FENERBAHÇE VE BEŞİKTAŞ’IN GALATASARAY’A YAKLAŞMASI VE FUTBOL OYUN SİSTEMLERİ
Beşiktaş ve Fenerbahçe maçlarını değil de, alınan sonuçları çok kısa yorumlayıp hemen ‘Futbol Oyun Sistemleri’ne geçeceğim’. Çünkü, maçları izleyenler, özellikle oyun sistemlerinin yarattığı kavram kargaşası nedeniyle, takımların oyun kurgusunu çözemiyorlar.
Be kardeşim Beşiktaş, Be kardeşim Fenerbahçe; size birileri bu yıl Galatasaray’a çalışacaksınız diye emir mi buyurdu?
Galatasaray yenilince, sanki bu yenilgide bir keramet var diyerek adeta siz de yeniliyorsunuz. Bu hafta yenilmediniz, biriniz berabere kaldınız, biriniz galip geldiniz ve ancak Galatasaray ile olan puan farkını eşitlediniz. Yani ikiniz de artık GS’in 4 puan gerisindesiniz. Eğer, GS yenildiğinde ‘iyi bir şey sanıp’ sizde yenilmeseydiniz, bugün 4’er puan geride değil, 14’e puan önde olurdunuz ve baş başa kalırdınız.

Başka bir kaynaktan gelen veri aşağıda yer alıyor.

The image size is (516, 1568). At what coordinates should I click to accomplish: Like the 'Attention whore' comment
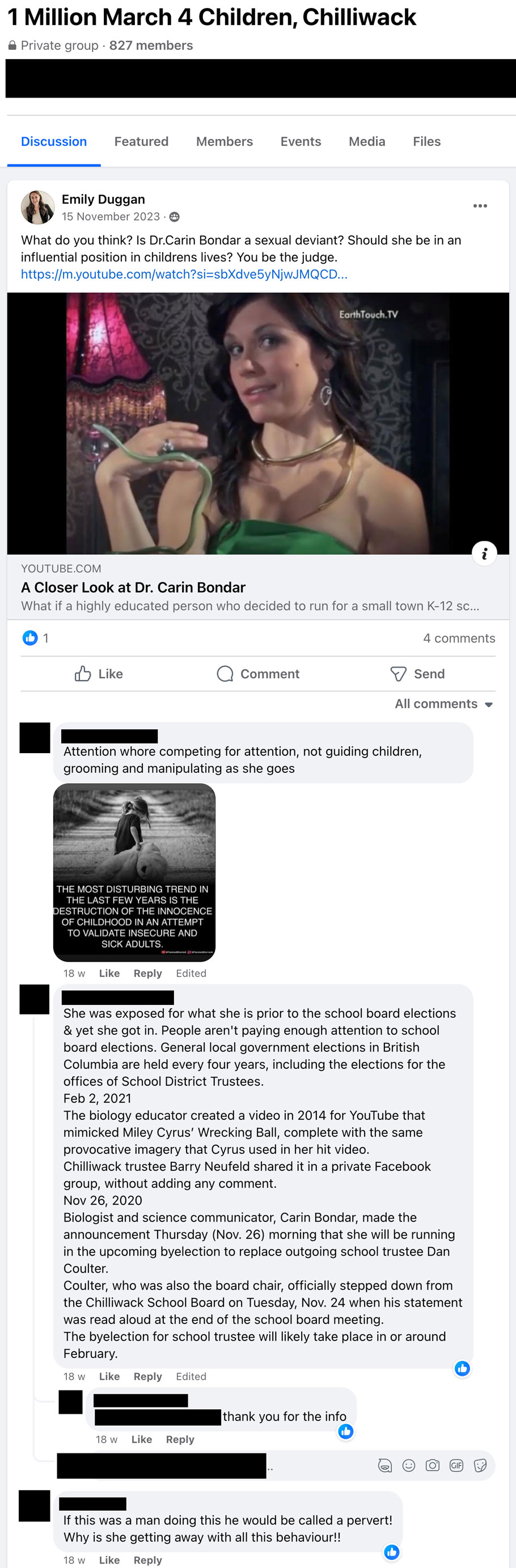(109, 973)
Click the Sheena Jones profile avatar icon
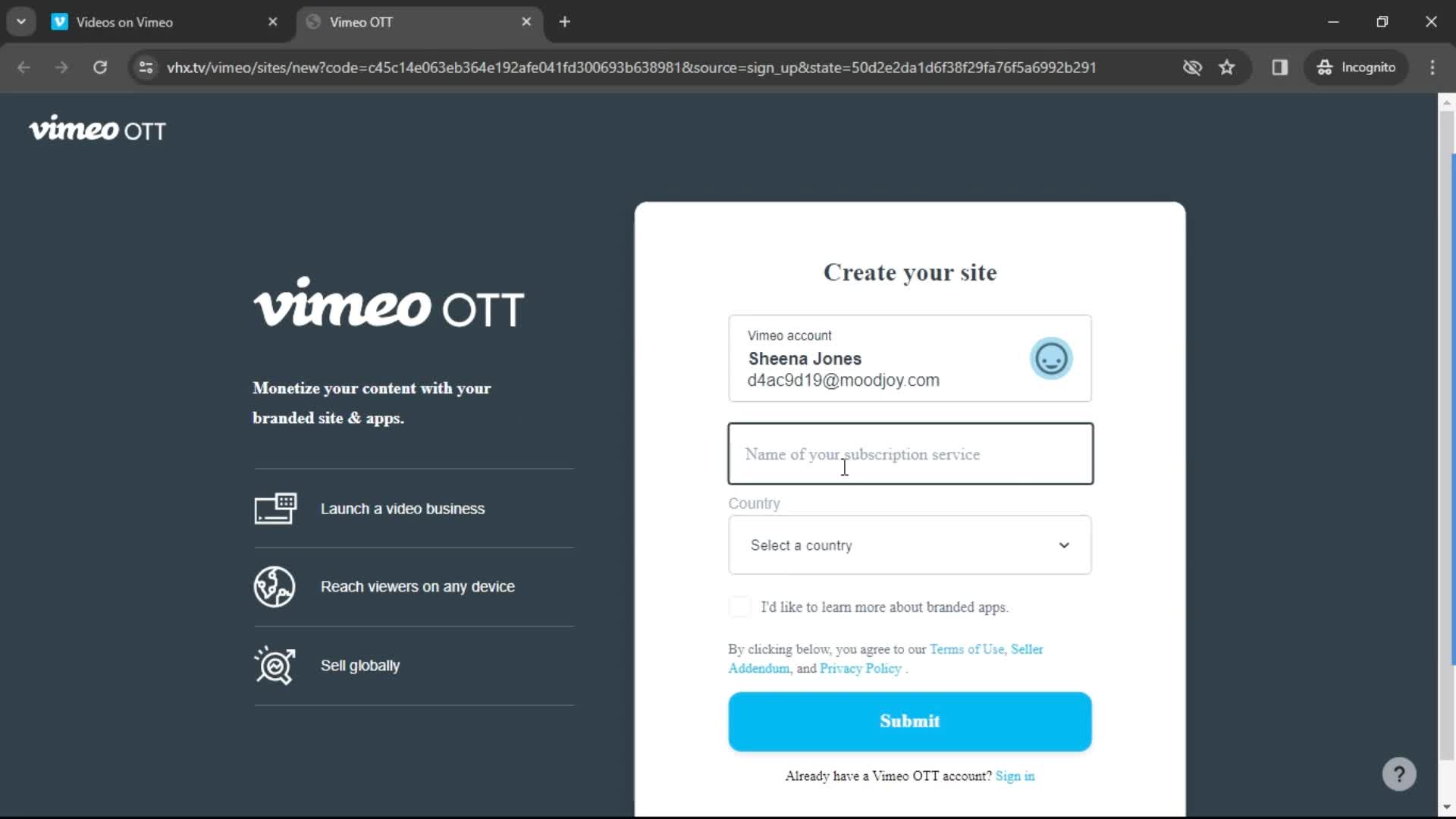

Dün Beşiktaş, Trabzon deplasmanından 2 puan bırakmasıydı, BJK lehinde gelişecek süreç başlayacaktı. Şimdi öyle değil, iş FB ve GS arasındaki maça bağlı. Eğer, BJK GS’ya FB’den daha fazla yaklaşır ise, FB’nin GS’ı yendiği an, kanatları kırık Kartal öyle havalanır ki, asla kimse tutamaz. Bugünü dek resmen GS için çalıştınız, artık kendiniz için çalışın, aksi taktirde GS bir silkinirse, zor yakalarsınız, çünkü aradaki puan fark 1, 2, 3 değil, tam 4..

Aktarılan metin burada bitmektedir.